1. Simplifier la réglementation.
2. Mieux articuler les mesurages des expositions aux agents chimiques dangereux (ACD) avec la prévention.
3. Compléter la liste des travaux interdits aux salariés titulaires d’un contrat de travail à durée déterminée ou d’un contrat de travail temporaire en matière d’agents chimiques dangereux.
4. Créer un dossier « Agents chimiques dangereux » listant les informations devant figurer dans le document unique d’évaluation des risques et qui serait transmis aux services de santé au travail et intégrés dans le dossier d’entreprise (voir aussi point 9).
5. Introduire dans le Code du travail des amendes administratives en cas de non-respect d’obligations formelles en matière de risque chimique.
6. Etendre la procédure d’arrêt temporaire d’activité.
7. Mettre à disposition des entreprises des repères qui leur permettent d’évaluer leurs actions de prévention.
8. Instaurer un dispositif de taxation des agents chimiques les plus dangereux, en particulier les produites cancérogènes, mutagènes, toxiques pour la reproduction (CMR), dans l’objectif de financer la toxicovigilance ainsi que la recherche associée.
9. Créer un dossier d’entreprise tenu par les services de santé au travail.
10. Assurer la transmission des principaux documents utiles en matière de prévention et de traçabilité du risque chimique aux services de santé au travail pour intégration dans le dossier d’entreprise.
11. Assurer un point de rencontre annuel entre l’entreprise et son service de santé au travail en présence des représentants des salariés au CSE.
12. Favoriser le transfert des données du dossier médical en santé au travail (DMST) vers le dossier médical partagé.
13. Renforcer le suivi post-professionnel et post-exposition des salariés exposés à certains ACD.
14. Permettre un accès direct des services de santé au travail aux bases de données sur les substances ou mélanges dangereux.

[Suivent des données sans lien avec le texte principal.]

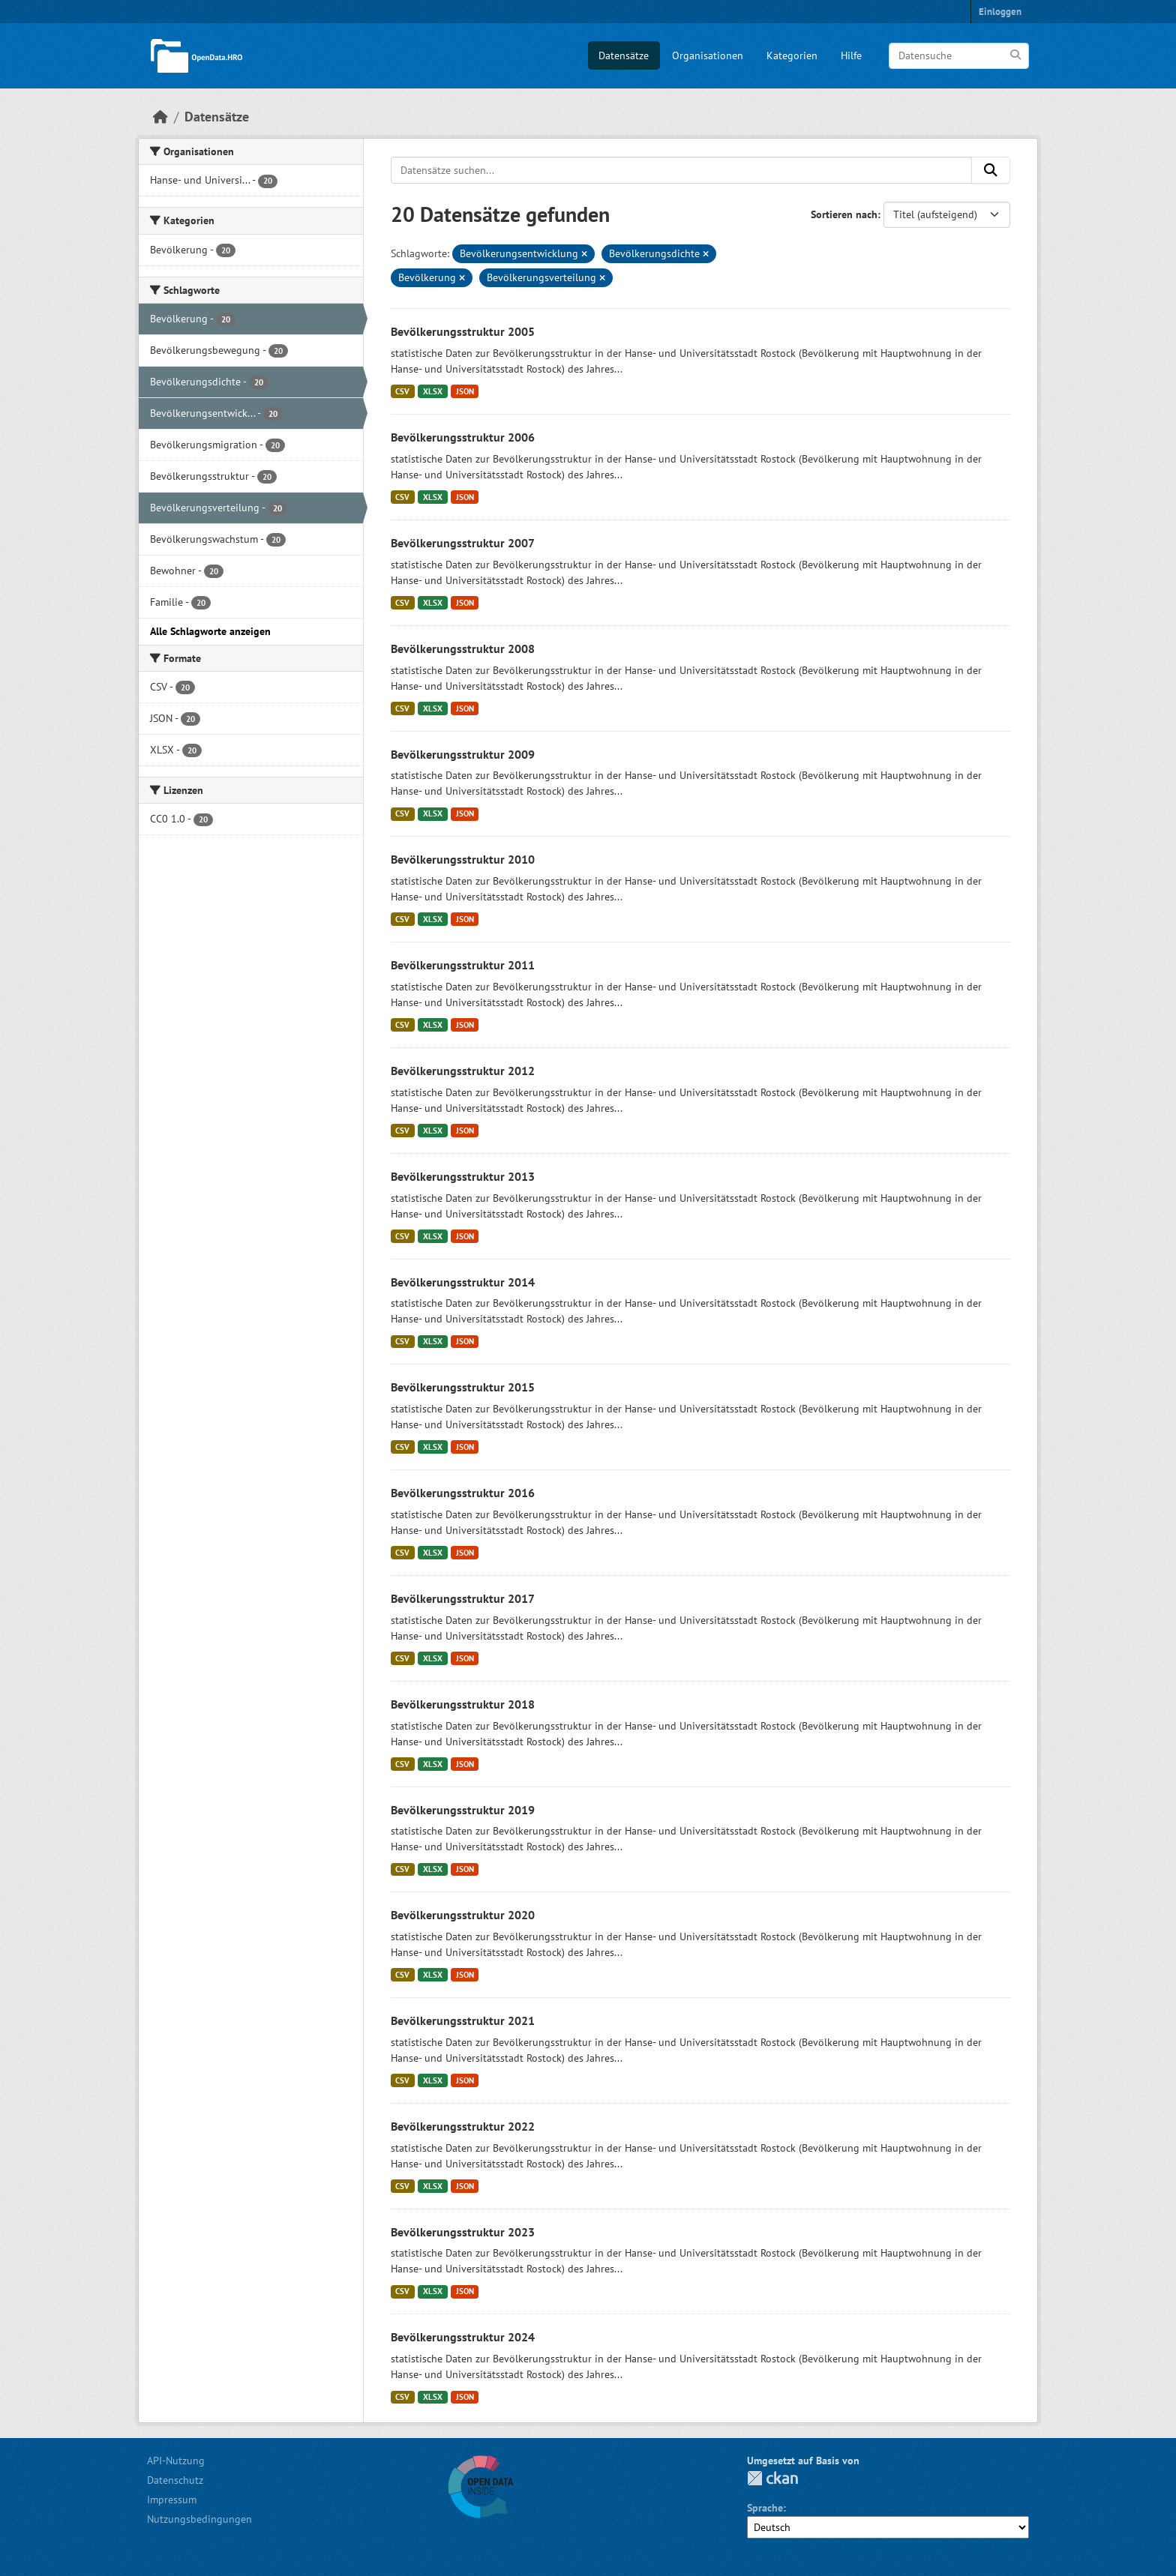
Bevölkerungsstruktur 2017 (463, 1598)
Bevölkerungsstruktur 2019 (463, 1809)
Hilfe (851, 55)
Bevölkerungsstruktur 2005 (463, 331)
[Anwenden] (1016, 55)
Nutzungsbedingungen (199, 2519)
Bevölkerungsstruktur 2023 (463, 2231)
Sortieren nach (844, 214)
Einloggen (1000, 11)
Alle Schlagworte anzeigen (210, 631)
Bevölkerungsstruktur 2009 (463, 754)
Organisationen (707, 55)
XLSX (432, 391)
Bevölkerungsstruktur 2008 (463, 648)
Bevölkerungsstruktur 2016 (463, 1492)
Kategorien (792, 55)
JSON (465, 391)
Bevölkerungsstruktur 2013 (463, 1176)
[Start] (160, 116)
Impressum (171, 2499)
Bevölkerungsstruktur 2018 (463, 1704)
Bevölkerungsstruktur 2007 (463, 542)
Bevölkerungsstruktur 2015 (463, 1386)
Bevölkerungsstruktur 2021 (463, 2020)
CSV (402, 391)
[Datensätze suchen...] (682, 170)
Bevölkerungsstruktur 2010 (463, 859)
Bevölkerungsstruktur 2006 (463, 437)
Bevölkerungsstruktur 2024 (463, 2336)
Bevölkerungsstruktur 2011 (463, 964)
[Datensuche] (959, 56)
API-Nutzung (176, 2460)
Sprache (765, 2508)
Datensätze (623, 55)
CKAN (772, 2478)
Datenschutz (175, 2480)
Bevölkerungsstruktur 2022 (463, 2126)
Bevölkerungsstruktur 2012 (463, 1070)
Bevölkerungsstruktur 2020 (463, 1914)
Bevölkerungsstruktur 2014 (463, 1282)
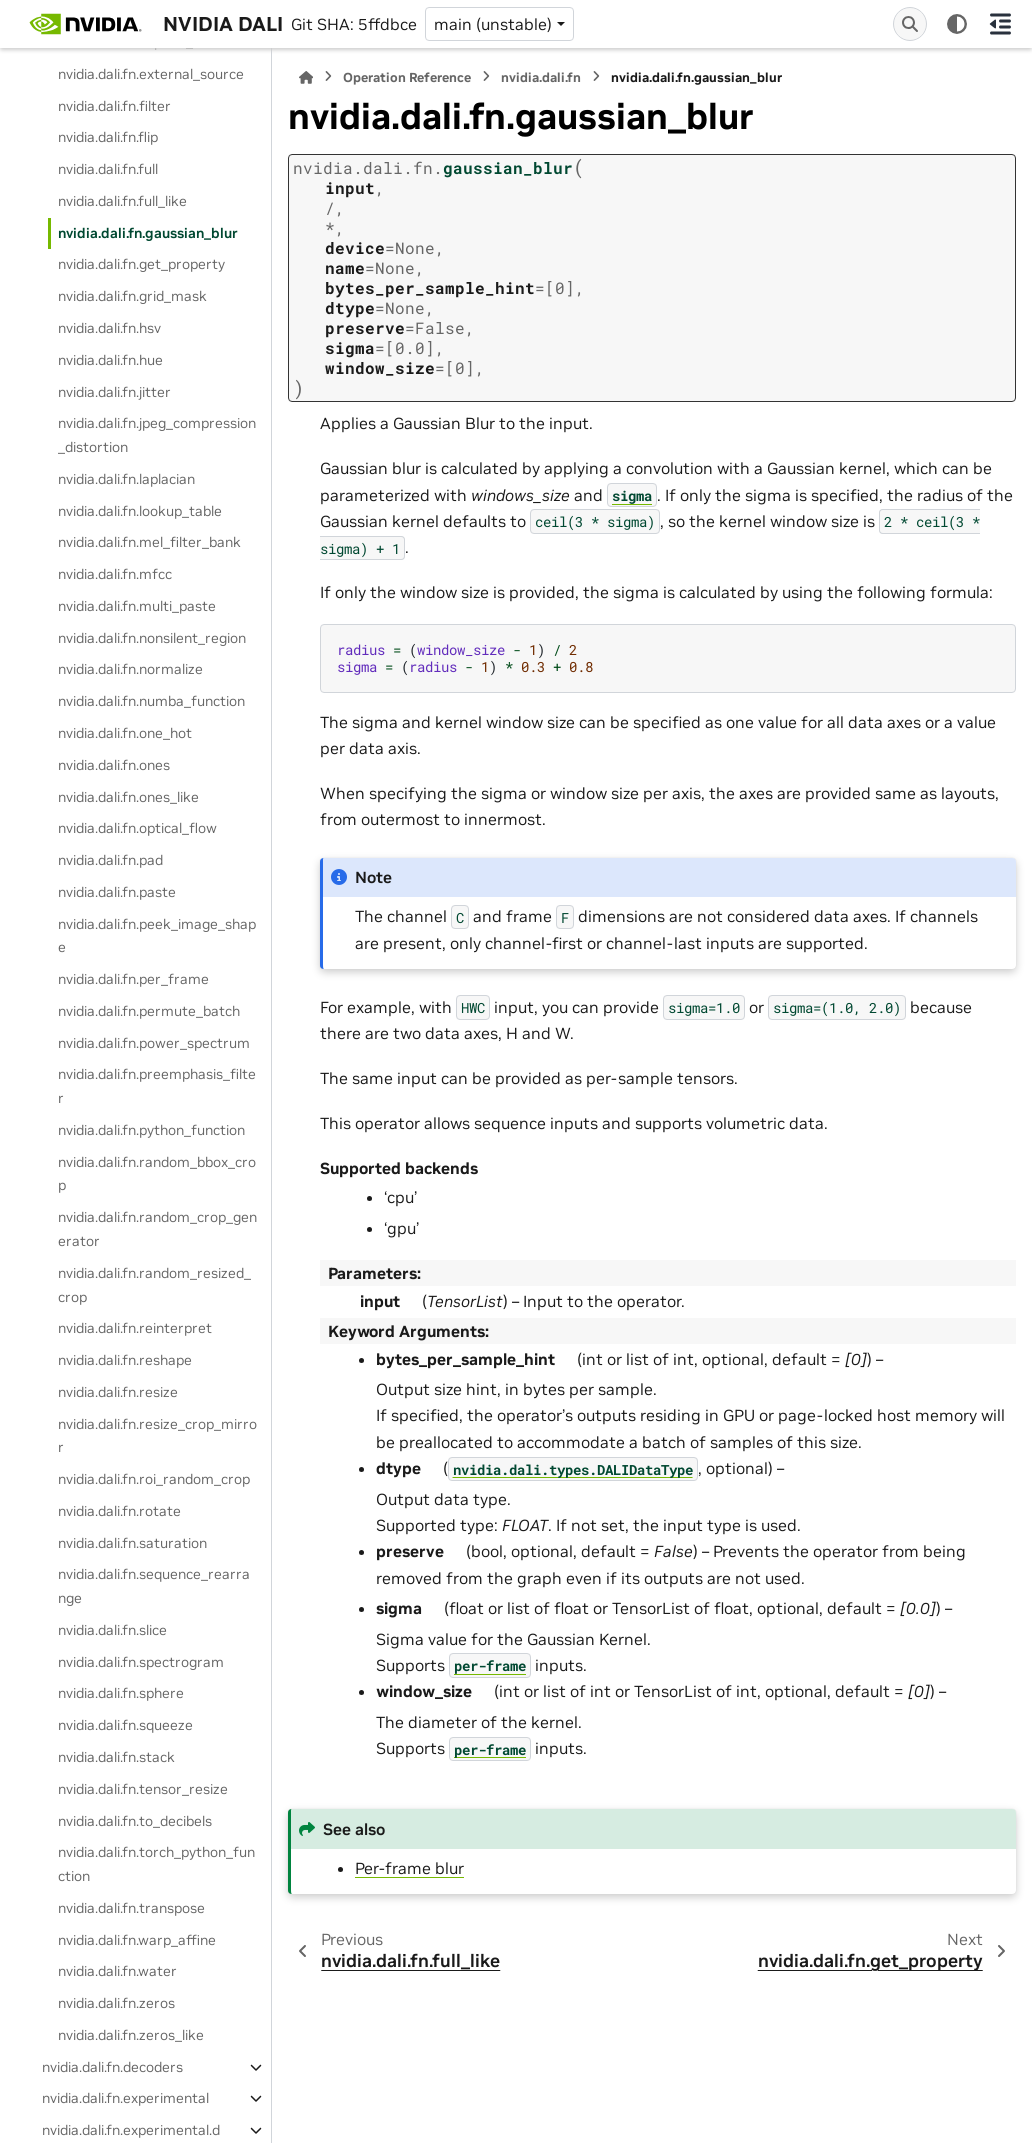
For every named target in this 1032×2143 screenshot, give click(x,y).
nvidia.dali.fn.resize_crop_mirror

15. Permettre l’abondement du compte personnel de formation à la suite de la validation du suivi d’exposition par le service de santé au travail.
16. Permettre l’abondement du compte personnel de formation en cas de maladie professionnelle liée au risque chimique afin de favoriser la reconversion professionnelle des salariés.
17. Mettre en place une expérimentation visant à accompagner les victimes de maladie professionnelles liés à des produits sensibilisants vers le retour à l’emploi.
18. Permettre un droit à une retraite anticipée pour un salarié atteint d’une maladie professionnelle.
19. Faciliter la reconnaissance des maladies professionnelles à effet différé (cancer, pathologie dégénérative…).
20. Développer la formation des professionnels des services de santé au travail à la prévention du risque chimique.
21. Développer l’information des salariés et de leurs représentants.
22. Intensifier les efforts de recherche en matière d’ACD.
23. Structurer et mettre à disposition au niveau territorial les données relatives à la prévention du risque chimique.